### Task description
Carry on the post below about physics and scientific realism, starting right after its last sentence.
-- Start Document segment --
If you mean merely to say that physics is not making the claim that no other things exist besides those already described by physics, and so some idea or concept that posits something in addition to the known, is not necessarily contradicting the known, then I agree with you.

My post was meant as a bit of intellectual fun based on some vague analogies. I don’t think it would stand up to serious examination by someone who had a deeper understanding of hylomorphism than I do.

However, I do think my post shows that scientific “materialism”, or better scientific realism, need not have anything to do with the everyday conception of material objects.

If by experiences you mean the phenomenal feels of subjectivity, then OSR cannot help. That’s a philosophy of mind discussion of which would take us way off topic.
-- End Document segment --
-- Start Excerpted records --
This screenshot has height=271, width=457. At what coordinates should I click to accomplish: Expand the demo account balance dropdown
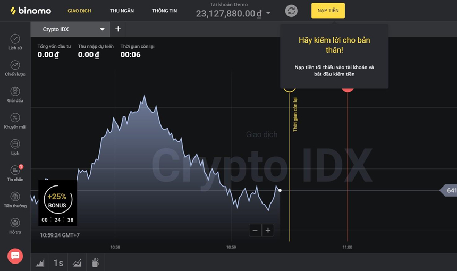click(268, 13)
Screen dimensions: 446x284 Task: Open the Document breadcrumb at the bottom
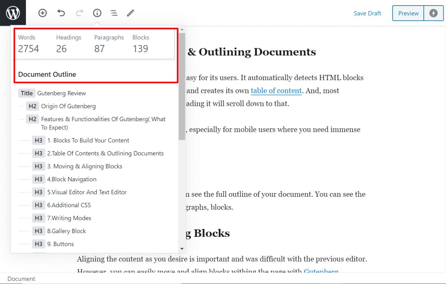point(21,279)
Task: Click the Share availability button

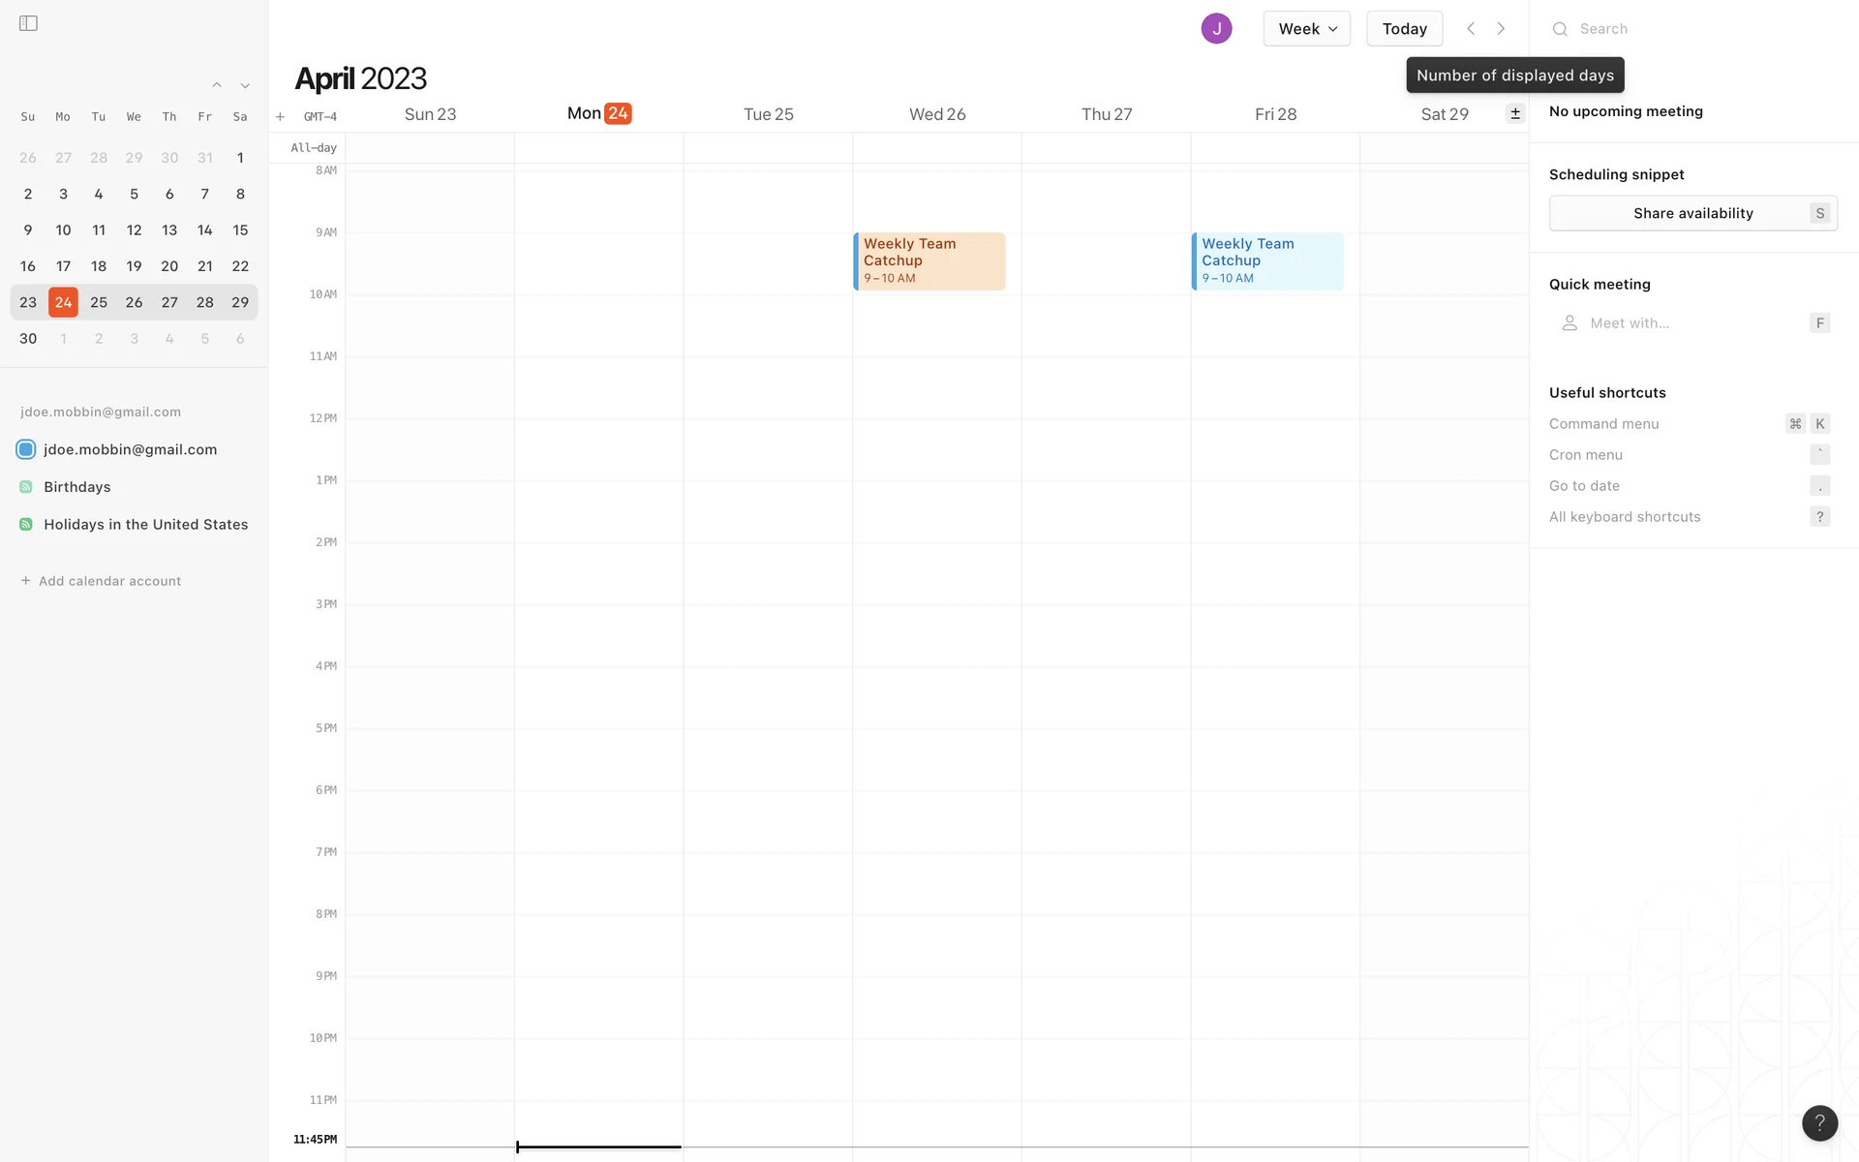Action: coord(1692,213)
-- End Excerpted records --
### Expected answer
If you mean only the explanations of the neural correlates of experience, then most OSR adherents are happy to leave that to neuroscience. For example, Ladyman and Ross advocate “rainforest realism”, which claims that all scientific domains have equal claims about the scale of reality which their theories address. L&R have a complicated theory of how entities postulated by those various theories are still structural, with the structures being based on an algorithmic information formalization of Dennett’s Real Patterns, and causation explained as information flow. Don’t ask me to for more details: I am pretty sure I got the order of the words right, but I do not claim any deep understanding of what L&R mean.

You do raise a common concern with OSR: does it imply that reality is, at bottom, mathematics. L&R say no, but are not very precise on the details why, at least to my understanding. On the other hand, there are those like Tegmark who are quite happy to accept that reality is mathematics, in some sense.

By the way, upthread someone linked Jaworski’s work. His book on philosophy of mind is an excellent introduction both to the standard views as well as to hylomorphism in general and in particular how it addresses philosophy of mind challenges. He also has a whole book devoted to hylomorphism and philosophy of mind, but I have not looked at it. I’m happy for now trying to puzzle out OSR in its various versions.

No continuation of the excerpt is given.